As I gradually get reacquainted with life on the ‘net, I’ve been catching up with my feed reader, news of the world, etc., and I’ve been a little startled to realize that not much has happened on the ‘net in the past 10 days. That’s perhaps a bit of an exaggeration, but very little of what I missed while I was away has caught my eye.

And then I noticed some comments by Robert Scoble that resonated with me. He’s announced that he’s going to moderate comments, and it appears to be of a piece with an effort he’s making to foster positive change in his life. Gist:

But, mostly, this past week was about change.

Some things I’ve changed? 1) No more coffee. 2) No more soda. 3) Xercising. 4) No more unhappy people in my life. 5) Get balance back in my own life.

Thanks to all the interesting people I’ve had conversations with this week. More than 100 people by last count. Some, who, Gent Hito, showed me some killer technology (it’s called RSSBus, and takes RSS into places I never really thought about. In other words, things that aren’t blogs or news feeds. If you’re a developer you should get a demo from Gent).

One of my most memeorable conversations, though, was with Buzz Bruggeman, CEO of ActiveWords and a good friend. He told me to hang around people who are happy. And I realized I had been listening to too many people who were deeply unhappy and not bringing any value into my life. He told me to listen to this recording on NPR about “finding happiness in a Harvard Classroom.” He also told me about the four agreements, which are Don Miguel Ruiz’s code for life. Good stuff.

It was that moment that I decided to moderate my comments here. Yes, I am now approving every comment here. And I will delete any that don’t add value to either my life or the lives of my readers.
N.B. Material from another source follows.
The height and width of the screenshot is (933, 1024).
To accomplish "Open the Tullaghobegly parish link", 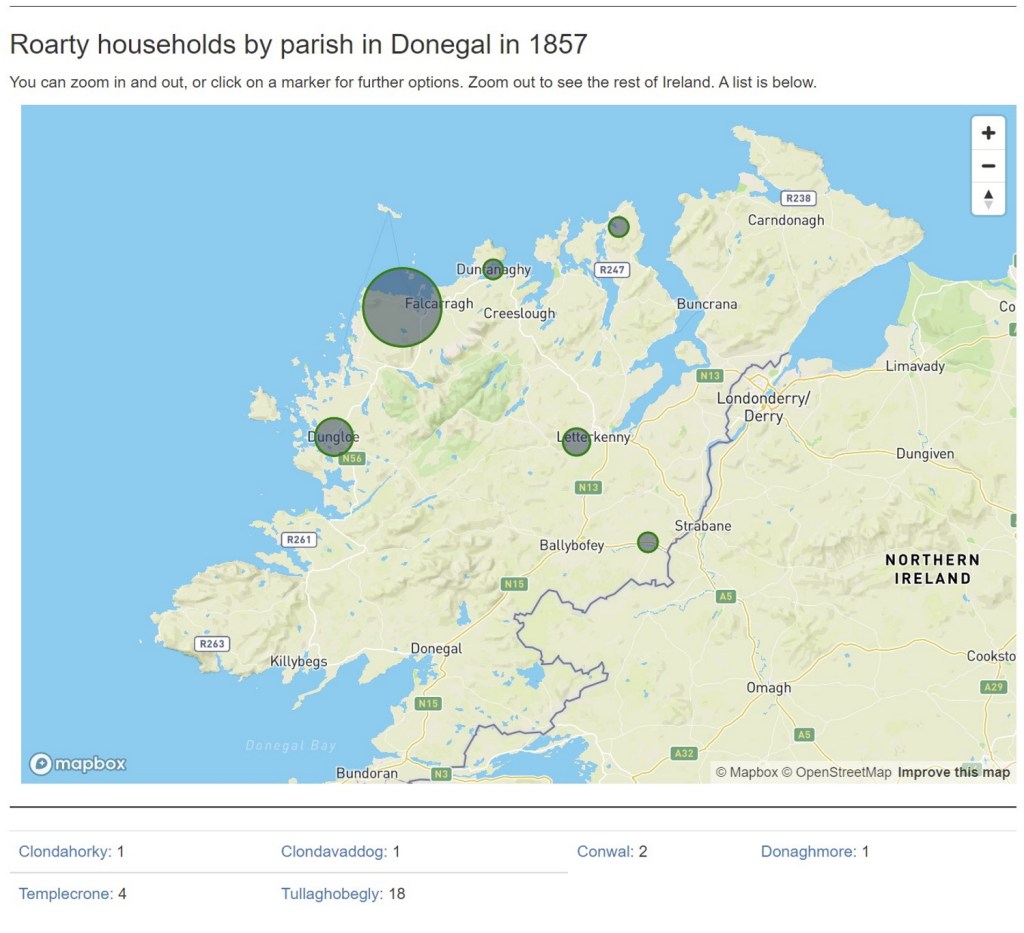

My impressions – First, making changes is a grand idea – Scoble is the unfortunate focus of a lot of critical attention, simply because he’s a visible Microsoft blogger, and being at the business end of all of that unremitting and pointless negativity has to be terribly corrosive, and a serious waste of time. If that comes with living online, it’s time to think about getting offline.
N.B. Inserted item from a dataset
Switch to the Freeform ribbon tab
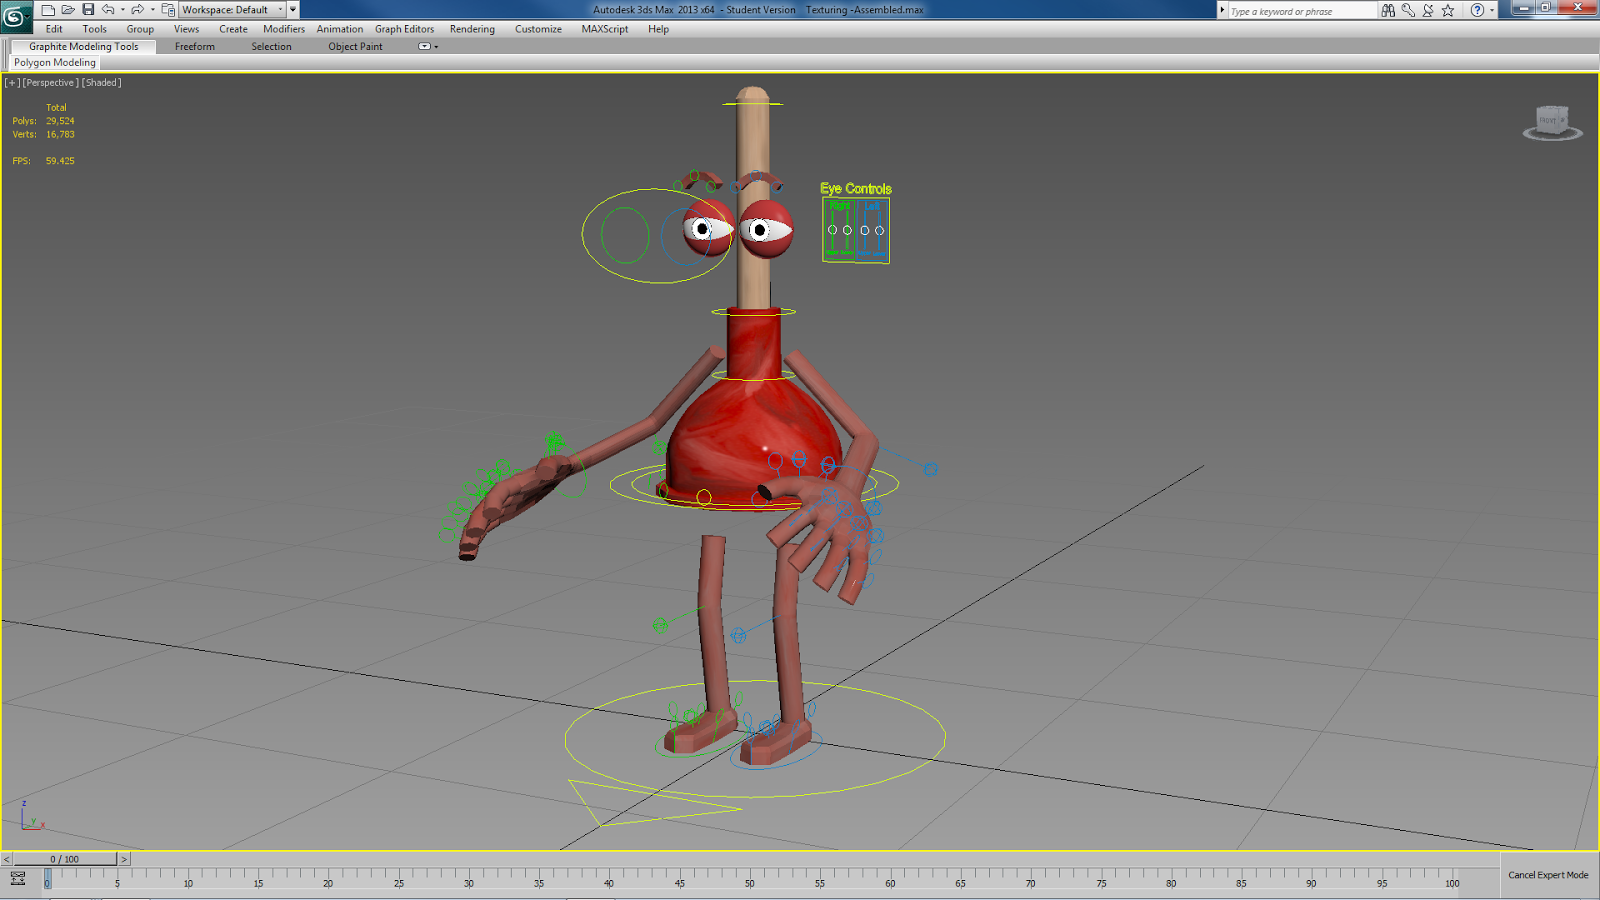point(194,46)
Second, anything that Buzz is selling, I’m buying. I’ve only met him once, and emailed with him only a few times, but that was enough to recognize that Buzz is a blast of fresh air and a very positive influence.

Third, the blogsophere seems to be a magnet for deeply unhappy people – one sees this over and over again, but I had too close an experience with it after my recent Dvorak / Apple postthe comments I received here and on Digg.com were an unwelcome insight into the effort that some on the internet will go to complain, criticize and insult for no useful purpose. Oh, and there are a lot of them.
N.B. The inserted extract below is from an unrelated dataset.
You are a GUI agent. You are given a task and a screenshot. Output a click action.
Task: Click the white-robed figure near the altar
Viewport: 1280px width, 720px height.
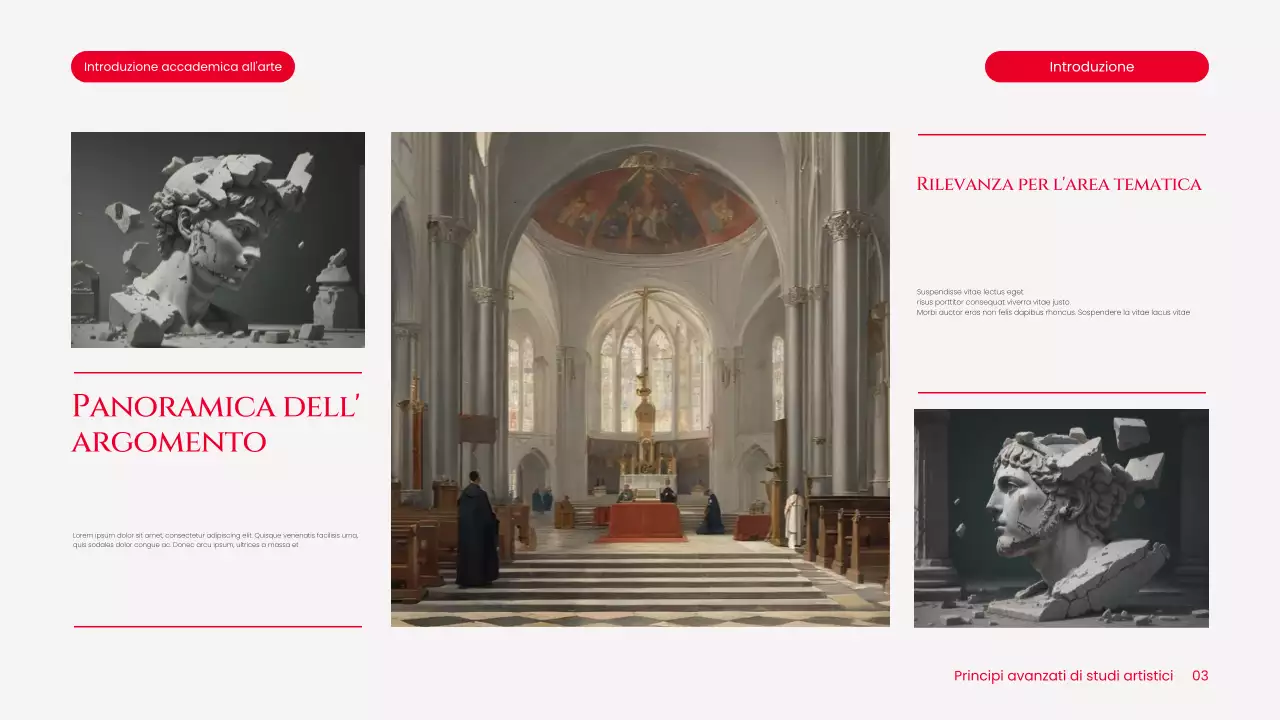tap(793, 517)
Fourth, if it were me dealing with such negativity in comments, I wouldn’t moderate my comments, I’d either ignore them or I’d require commenters to register (with verified email) before commenting, and I’d IP block those who show that they can’t contribute without adult supervision. Moderating is simply going to require paying a lot of attention to a lot of negativity – I think a bigger change is in order. First, if you ignore your comments, anything that really adds to the conversation will find some other way to announce itself to you and you can resume the conversation when it does. Second, requiring commenters to register is a pain for the readership, but anyone with anything really worth reading is not going to mind the effort.

Finally, I can’t help but wonder whether Scoble is (finally) experiencing the blog fatigue that Phil Sim recently described. Living a life online does take a toll, and getting away from it for occasional (long) stretches may well be a very good thing.